### SET TASK:
Please output these lines as a numbered list, leaving out the blank lines.
☆ ☆ ☆ ☆
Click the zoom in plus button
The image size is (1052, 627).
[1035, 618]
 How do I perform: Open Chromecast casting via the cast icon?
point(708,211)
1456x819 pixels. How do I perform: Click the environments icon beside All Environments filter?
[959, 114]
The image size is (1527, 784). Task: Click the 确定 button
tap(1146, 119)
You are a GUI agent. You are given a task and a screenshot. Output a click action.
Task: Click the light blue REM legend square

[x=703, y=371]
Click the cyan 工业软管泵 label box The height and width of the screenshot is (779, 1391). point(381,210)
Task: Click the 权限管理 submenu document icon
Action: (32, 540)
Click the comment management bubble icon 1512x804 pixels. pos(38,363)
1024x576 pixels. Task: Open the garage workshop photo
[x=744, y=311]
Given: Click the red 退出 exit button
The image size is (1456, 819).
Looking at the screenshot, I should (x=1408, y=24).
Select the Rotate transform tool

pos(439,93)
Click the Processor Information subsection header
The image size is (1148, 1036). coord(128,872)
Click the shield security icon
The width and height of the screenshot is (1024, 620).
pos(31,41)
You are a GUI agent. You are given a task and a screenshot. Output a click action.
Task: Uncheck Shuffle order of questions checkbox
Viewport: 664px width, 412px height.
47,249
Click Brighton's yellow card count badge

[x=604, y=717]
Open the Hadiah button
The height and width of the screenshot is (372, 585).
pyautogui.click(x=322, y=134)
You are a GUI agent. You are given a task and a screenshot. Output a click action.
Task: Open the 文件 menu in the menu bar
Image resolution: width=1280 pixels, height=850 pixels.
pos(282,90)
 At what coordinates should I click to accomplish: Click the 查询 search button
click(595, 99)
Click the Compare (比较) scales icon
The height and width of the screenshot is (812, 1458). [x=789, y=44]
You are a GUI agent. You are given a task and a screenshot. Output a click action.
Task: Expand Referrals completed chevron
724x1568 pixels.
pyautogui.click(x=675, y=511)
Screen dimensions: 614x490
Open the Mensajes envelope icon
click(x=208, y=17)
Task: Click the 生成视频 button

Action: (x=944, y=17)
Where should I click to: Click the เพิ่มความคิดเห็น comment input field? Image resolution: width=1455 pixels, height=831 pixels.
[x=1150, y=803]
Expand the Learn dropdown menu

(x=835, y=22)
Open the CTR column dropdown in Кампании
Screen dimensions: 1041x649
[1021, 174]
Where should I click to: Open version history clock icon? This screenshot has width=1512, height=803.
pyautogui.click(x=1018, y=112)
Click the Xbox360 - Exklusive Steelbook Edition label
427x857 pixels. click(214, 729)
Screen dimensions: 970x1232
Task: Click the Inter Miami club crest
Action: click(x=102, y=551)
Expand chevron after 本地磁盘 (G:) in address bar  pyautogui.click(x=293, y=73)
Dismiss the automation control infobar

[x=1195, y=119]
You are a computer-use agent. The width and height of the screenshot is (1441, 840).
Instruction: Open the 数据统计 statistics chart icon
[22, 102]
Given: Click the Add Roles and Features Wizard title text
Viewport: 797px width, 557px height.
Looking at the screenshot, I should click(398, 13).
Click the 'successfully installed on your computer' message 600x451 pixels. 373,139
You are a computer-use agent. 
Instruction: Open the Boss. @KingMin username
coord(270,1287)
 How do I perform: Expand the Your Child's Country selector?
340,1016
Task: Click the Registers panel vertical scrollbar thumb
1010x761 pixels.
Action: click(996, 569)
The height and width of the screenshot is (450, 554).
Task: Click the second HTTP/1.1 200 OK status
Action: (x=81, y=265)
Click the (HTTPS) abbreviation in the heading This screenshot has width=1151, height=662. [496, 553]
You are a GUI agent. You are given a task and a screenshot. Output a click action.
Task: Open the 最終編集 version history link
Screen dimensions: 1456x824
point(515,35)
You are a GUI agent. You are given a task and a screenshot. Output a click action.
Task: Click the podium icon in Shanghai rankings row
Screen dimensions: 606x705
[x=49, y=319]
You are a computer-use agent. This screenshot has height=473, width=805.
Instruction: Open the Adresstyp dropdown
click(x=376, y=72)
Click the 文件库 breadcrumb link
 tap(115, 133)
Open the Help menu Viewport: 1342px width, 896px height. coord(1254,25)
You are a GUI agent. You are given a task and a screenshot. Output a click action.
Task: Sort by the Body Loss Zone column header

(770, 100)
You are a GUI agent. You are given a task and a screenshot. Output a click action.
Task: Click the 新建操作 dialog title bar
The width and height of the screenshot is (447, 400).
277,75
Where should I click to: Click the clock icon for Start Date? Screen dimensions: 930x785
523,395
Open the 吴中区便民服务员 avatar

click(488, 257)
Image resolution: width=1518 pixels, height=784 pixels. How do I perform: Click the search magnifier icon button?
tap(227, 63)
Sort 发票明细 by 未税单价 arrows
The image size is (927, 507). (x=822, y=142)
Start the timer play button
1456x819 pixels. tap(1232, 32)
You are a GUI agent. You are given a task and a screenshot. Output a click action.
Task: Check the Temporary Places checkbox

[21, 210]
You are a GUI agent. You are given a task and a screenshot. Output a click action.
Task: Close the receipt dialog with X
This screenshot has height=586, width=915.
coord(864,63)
☆ ☆ ☆ ☆
### THE REPLY:
1. Click the zoom in plus button
2. The image size is (1052, 627).
3. [1035, 618]
4.  How do I perform: Open Chromecast casting via the cast icon?
5. point(708,211)
6. 1456x819 pixels. How do I perform: Click the environments icon beside All Environments filter?
7. [959, 114]
8. The image size is (1527, 784). Task: Click the 确定 button
9. tap(1146, 119)
10. You are a GUI agent. You are given a task and a screenshot. Output a click action.
11. Task: Click the light blue REM legend square
12. [x=703, y=371]
13. Click the cyan 工业软管泵 label box The height and width of the screenshot is (779, 1391). point(381,210)
14. Task: Click the 权限管理 submenu document icon
15. Action: (32, 540)
16. Click the comment management bubble icon 1512x804 pixels. pos(38,363)
17. 1024x576 pixels. Task: Open the garage workshop photo
18. [x=744, y=311]
19. Given: Click the red 退出 exit button
20. The image size is (1456, 819).
21. Looking at the screenshot, I should (x=1408, y=24).
22. Select the Rotate transform tool
23. pos(439,93)
24. Click the Processor Information subsection header
25. The image size is (1148, 1036). coord(128,872)
26. Click the shield security icon
27. The width and height of the screenshot is (1024, 620).
28. pos(31,41)
29. You are a GUI agent. You are given a task and a screenshot. Output a click action.
30. Task: Uncheck Shuffle order of questions checkbox
31. Viewport: 664px width, 412px height.
32. 47,249
33. Click Brighton's yellow card count badge
34. [x=604, y=717]
35. Open the Hadiah button
36. The height and width of the screenshot is (372, 585).
37. pyautogui.click(x=322, y=134)
38. You are a GUI agent. You are given a task and a screenshot. Output a click action.
39. Task: Open the 文件 menu in the menu bar
40. Image resolution: width=1280 pixels, height=850 pixels.
41. pos(282,90)
42.  At what coordinates should I click to accomplish: Click the 查询 search button
43. click(595, 99)
44. Click the Compare (比较) scales icon
45. The height and width of the screenshot is (812, 1458). [x=789, y=44]
46. You are a GUI agent. You are given a task and a screenshot. Output a click action.
47. Task: Expand Referrals completed chevron
48. 724x1568 pixels.
49. pyautogui.click(x=675, y=511)
50. Screen dimensions: 614x490
51. Open the Mensajes envelope icon
52. click(x=208, y=17)
53. Task: Click the 生成视频 button
54. Action: (x=944, y=17)
55. Where should I click to: Click the เพิ่มความคิดเห็น comment input field? Image resolution: width=1455 pixels, height=831 pixels.
56. [x=1150, y=803]
57. Expand the Learn dropdown menu
58. (x=835, y=22)
59. Open the CTR column dropdown in Кампании
60. Screen dimensions: 1041x649
61. [1021, 174]
62. Where should I click to: Open version history clock icon? This screenshot has width=1512, height=803.
63. pyautogui.click(x=1018, y=112)
64. Click the Xbox360 - Exklusive Steelbook Edition label
65. 427x857 pixels. click(214, 729)
66. Screen dimensions: 970x1232
67. Task: Click the Inter Miami club crest
68. Action: click(x=102, y=551)
69. Expand chevron after 本地磁盘 (G:) in address bar  pyautogui.click(x=293, y=73)
70. Dismiss the automation control infobar
71. [x=1195, y=119]
72. You are a computer-use agent. The width and height of the screenshot is (1441, 840).
73. Instruction: Open the 数据统计 statistics chart icon
74. [22, 102]
75. Given: Click the Add Roles and Features Wizard title text
76. Viewport: 797px width, 557px height.
77. Looking at the screenshot, I should click(398, 13).
78. Click the 'successfully installed on your computer' message 600x451 pixels. 373,139
79. You are a computer-use agent. 
80. Instruction: Open the Boss. @KingMin username
81. coord(270,1287)
82.  How do I perform: Expand the Your Child's Country selector?
83. 340,1016
84. Task: Click the Registers panel vertical scrollbar thumb
85. 1010x761 pixels.
86. Action: click(996, 569)
87. The height and width of the screenshot is (450, 554).
88. Task: Click the second HTTP/1.1 200 OK status
89. Action: (x=81, y=265)
90. Click the (HTTPS) abbreviation in the heading This screenshot has width=1151, height=662. [496, 553]
91. You are a GUI agent. You are given a task and a screenshot. Output a click action.
92. Task: Open the 最終編集 version history link
93. Screen dimensions: 1456x824
94. point(515,35)
95. You are a GUI agent. You are given a task and a screenshot. Output a click action.
96. Task: Click the podium icon in Shanghai rankings row
97. Screen dimensions: 606x705
98. [x=49, y=319]
99. You are a computer-use agent. This screenshot has height=473, width=805.
100. Instruction: Open the Adresstyp dropdown
101. click(x=376, y=72)
102. Click the 文件库 breadcrumb link
103.  tap(115, 133)
104. Open the Help menu Viewport: 1342px width, 896px height. coord(1254,25)
105. You are a GUI agent. You are given a task and a screenshot. Output a click action.
106. Task: Sort by the Body Loss Zone column header
107. (770, 100)
108. You are a GUI agent. You are given a task and a screenshot. Output a click action.
109. Task: Click the 新建操作 dialog title bar
110. The width and height of the screenshot is (447, 400).
111. 277,75
112. Where should I click to: Click the clock icon for Start Date? Screen dimensions: 930x785
113. 523,395
114. Open the 吴中区便民服务员 avatar
115. click(488, 257)
116. Image resolution: width=1518 pixels, height=784 pixels. How do I perform: Click the search magnifier icon button?
117. tap(227, 63)
118. Sort 发票明细 by 未税单价 arrows
119. The image size is (927, 507). (x=822, y=142)
120. Start the timer play button
121. 1456x819 pixels. tap(1232, 32)
122. You are a GUI agent. You are given a task and a screenshot. Output a click action.
123. Task: Check the Temporary Places checkbox
124. [21, 210]
125. You are a GUI agent. You are given a task and a screenshot. Output a click action.
126. Task: Close the receipt dialog with X
127. This screenshot has height=586, width=915.
128. coord(864,63)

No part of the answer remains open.